這種方式最大好處就是容忍輸入長短不一樣,但還存在一個問題:字符串本身是有序的,第一個症狀跟第二個症狀存在順序關係,但實際患者症狀的時間屬性是無序的,所以序列僅僅能夠解決患者症狀長短的問題,沒有辦法解決順序問題。
為了解決順序問題,大數醫達選擇了圖模型解決,圖模型最大的特點就是天然、無序,表示患者所有臨牀表現是最正確、最貼切的應用。
首先,大數醫達把所有患者症狀用圖描述做一些優化,按照統一、自洽規則,把實體作為一個大節點優先提取出來,兩個子節點分別代表疼痛和眩暈。這樣一來,疼痛跟眩暈就不會跟其他節點發生聯繫,圖學習效率也會更高。
一些沒有特別順序的單數節點病歷,也可以把所有陽性節點互相關聯。把總節點關聯到所有陽性症狀、陽性體格檢查、陽性化驗檢查結果。

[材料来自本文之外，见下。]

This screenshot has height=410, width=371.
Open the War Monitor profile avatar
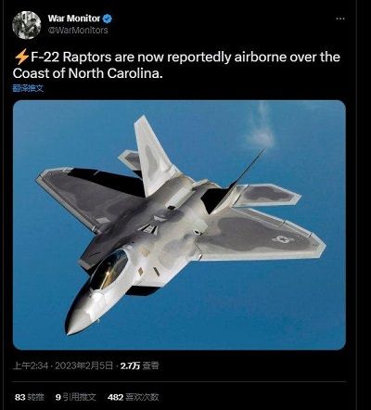pyautogui.click(x=27, y=25)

除了陽性節點,還有陰性節點,圖模型可以把所有陰性症狀關聯起來,學到哪一種症狀都能推導出診斷和排除問題。
把患者臨牀表現以圖形式建模之後,還有其他的工作。
首先,把所有畫面圖拿去訓練深層次圖模型,深層圖模型就是給一部分殘缺圖提示,按照提示進行補充。整個過程最重要的應用場景就是醫生問診。醫生可以通過模擬片段,知道更多信息,補充整個全局,整個圖模型也會學習醫生補充的步驟。

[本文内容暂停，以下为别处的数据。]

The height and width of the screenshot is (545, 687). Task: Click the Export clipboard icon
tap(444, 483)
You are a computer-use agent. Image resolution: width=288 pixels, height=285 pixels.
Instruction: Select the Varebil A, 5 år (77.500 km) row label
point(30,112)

圖生成模型的方式包含很多種,大數醫達應用的是auto encoder,學習圖自編碼,不斷完善圖如何生成。
當圖是完整的,模型就可以給出一些推斷。例如患什麼疾病。另外一種是診斷之後的治療,這些都是圖構建完之後,根據不同目標、不同應用訓練生成的。
例如,醫生判斷這個患者就是普通感冒,在收集症狀之後,如果還沒有做過化驗檢查,就會給出一個判斷,是不是感染某種肺炎,或者其他流行病,給出醫生這是一個流行病病例的預警。
而在高血壓病人場景中。在做一系列化驗檢查時,如果錯過某些細節,模型就可以自動提醒,例如開藥,不要漏掉某些診斷或處置。
最後闡述一下,我們選擇圖模型的初衷。
圖模型雖然是一個很難路徑,但卻可以很好融合醫學臨牀表現本質,在decoder層設計不同目標,追問症狀體徵,模擬醫生問診,並根據當前狀況,推薦下一步的化驗檢查流程,給出診斷建議或治療方案。